Initially, each state is apportioned its lower quota.
State A is apportioned 3 seats.
State B is apportioned 6 seats.
State C is apportioned 14 seats.
The total number of seats which have been apportioned is 3 + 6 + 14 = 23 seats
Since there is a total of 24 seats, there is one surplus seat. One more seat is given to State A because it has the largest decimal part (0.38) in its standard quota.
Using Hamilton's method, each state is apportioned the following number of seats:
State A is apportioned 3 + 1 = 4 seats.
State B is apportioned 6 seats.
State C is apportioned 14 seats.
We can find the standard divisor when the total number of seats increases from 24 to 25.

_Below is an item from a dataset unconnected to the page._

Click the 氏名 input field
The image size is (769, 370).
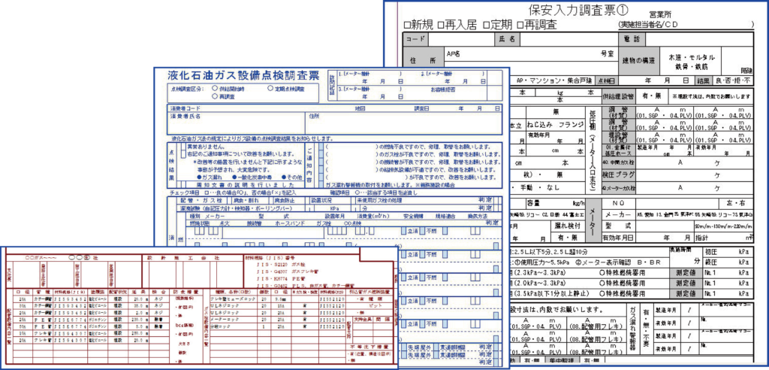(x=568, y=39)
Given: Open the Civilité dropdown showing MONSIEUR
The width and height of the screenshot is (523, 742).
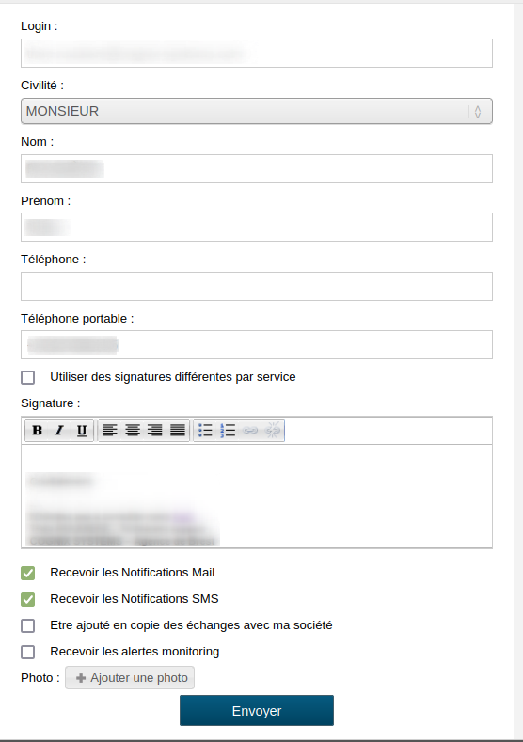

$standard~divisor = \frac{total ~population}{number~of~ seats}$
$standard~divisor = \frac{3760}{25}$
$standard~divisor = 150.4$
We can find each state's standard quota. The standard quota of each state is the state's population divided by the standard divisor.
State A:
$standard ~quota = \frac{population}{standard~divisor}$
$standard~quota = \frac{530}{150.4}$
$standard~quota = 3.52$
State B:
$standard ~quota = \frac{population}{standard~divisor}$
$standard~quota = \frac{990}{150.4}$
$standard~quota = 6.58$
State C:
$standard ~quota = \frac{population}{standard~divisor}$
$standard~quota = \frac{2240}{150.4}$
$standard~quota = 14.89$
Hamilton's method is an apportionment method that involves rounding each standard quota down to the nearest whole number. Surplus seats are given, one at a time, to the states with the largest decimal parts in their standard quotas until there are no more surplus seats.
Initially, each state is apportioned its lower quota.
State A is apportioned 3 seats.
State B is apportioned 6 seats.
State C is apportioned 14 seats.
The total number of seats which have been apportioned is 3 + 6 + 14 = 23 seats
Since there is a total of 25 seats, there are two surplus seats. The first seat is given to State C because it has the largest decimal part (0.89) in its standard quota. The second seat is given to State B because it has the second largest decimal part (0.58) in its standard quota.
Using Hamilton's method, each state is apportioned the following number of seats:
State A is apportioned 3 seats.
State B is apportioned 6 + 1 = 7 seats.
State C is apportioned 14 + 1 = 15 seats.
We can see that the Alabama paradox occurs. Initially, with a total number of 24 seats, State A was allocated 4 seats. After the total number of seats increased to 25, State A was allocated only 3 seats. Therefore, the Alabama paradox occurs.